Ruslar Ukrayna’daki askeri manevrayı saldırganca ama anlamsız buldular, çünkü Ukrayna’nın Rusya ile ilişkisini kestikten sonra pratik olarak bir donanması kalmadığını söylüyorlar.

ABD ise Ukrayna ile ilgili iki hamle yaptı.

Ukrayna’daki batı emperyalizminin tezgahladığı faşist darbe sonrası Rusya Kırım’ı ilhak edince 2014’de ABD ve AB Rusya’ya karşı halen süren ekonomik yaptırım uygulamaya başlamıştı. Şimdi ise ABD Temsilciler Meclisi Rusya, İran ve Kore Demokratik Halk Cumhuriyeti’ne karşı yeni ekonomik yaptırımları ezici bir çoğunlukla kabul etti. Rusya’ya uygulanacak yaptırımlar Ukrayna’nın doğusundaki bağımsızlıkçı hareketlere Rusya’nın verdiği destekle ilişkilendiriliyor.

Henüz yasa haline gelmesi için Senato görüşmesinin gerektiği bu yaptırım kararına Rusya’nın tepkisi sert oldu. Duma Uluslararası İlişkiler Komitesi Başkanı “Diplomatik manevra fırsatları artık çok az” dedi. Putin ise karşı yaptırımlar uygulayacaklarını ilan etti.

Rusya’nın bu sert tavrı, AB ülkelerini ürkütmüşe ve ABD ile AB’nin arasındaki mesafenin daha fazla açılmasına neden olmuş gibi gözüküyor.

ABD’nin ikinci hamlesi ise 2018 yılında Ukrayna’ya “ölümcül” silahlar temin etme kararını açıklaması oldu. Ölümcül ile ne kast ediliyor, tam olarak bilemem, ama ağır silahlar olmalı.

Rusya ise her ne kadar “Biz de televizyondan öğrendik vallahi” demelerine rağmen önemli bir siyasi, ideolojik hamle yaparak, Donetsk Halk Cumhuriyeti liderine “Ukrayna başarısız bir devlet, onun yerine Malorossiya (Küçük Rusya) adında bir devlet kurulmalı, bunun için kamuoyu araştırması yapıyoruz” demesini sağladılar.

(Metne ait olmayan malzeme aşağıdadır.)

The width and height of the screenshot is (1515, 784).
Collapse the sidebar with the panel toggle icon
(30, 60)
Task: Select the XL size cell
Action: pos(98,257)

Bunu istediğiniz gibi yorumlayın artık, Ukrayna’nın doğusunun bağımsız bir devlete dönüşmesini mi anlarsınız, yoksa Ukrayna’da iktidarın Rus yanlılarına geçmesini mi?

Suriye’de ise ABD gerici çete üyelerini yetiştirme programını sonlandırdığını açıkladı ama hemen rahatlamayın. Çünkü SDG bölgesi kocaman bir Amerikan üssüne dönüşüyor. Yapılan silah sevkıyatının Rakka’yı IŞİD’ten kurtarmanın çok ötesine geçtiğini herkes fark ediyor. Suriye’de doğuda ABD-Kürt gücü, batıda Rusya-Suriye Devleti olmak üzere bir cephe oluşuyor. (İblid’teki şeriatçı otonomi ise Türkiye’ye eşantiyon)

ABD ile Rusya arasındaki satranç oyununa benzeyen karşı hamlelere bir de Venezuela’da bakalım. ABD uluslararası hukuk açısından çok iyi bilinen haydut tavrıyla Venezuela’da rejimi değiştirmek içim bütçe ayırdığını ve kontr-gerillayı desteklediğini saklamıyor. Buna karşılık Rusya ile Venezuela devletleri arasında çeşitli madenlerin aranması ve petrol çıkarılması da dahil kapsamlı bir ekonomik işbirliği anlaşması yapıldığı duyuruldu. Dolayısıyla Rusya’ya çıkarlarını korumak için Venezuela meselelerine müdahale etme hakkı doğdu.

Son olarak Türkiye’ye satılmasına çok yaklaşılan S-400’lere gelelim. Rus medyası sürekli bu olaydan bahsediyor. Çünkü mesele Rusya’nın başlıca ihraç kalemlerinden olan silah satışı değil. Bir NATO üyesine bu silahı vermek arı kovanına çomak sokmak gibi bir şey. Siyasi önemi ticari boyutunu defalarca geçiyor.

Daha önce yazmıştım, ama bunu tekrar tekrar yazmanın hiçbir zararı yok.

Eğer güçlü bir sosyalist devletin etkisi yoksa dünyada, iktidardaki bir sermaye sınıfı sömürdüğü halkı asla bir emperyalist paylaşım savaşından koruyamaz.

Bu yürütmede kimin olduğundan veya hangi tarafa dahil olunacağından bağımsız bir kategoridir.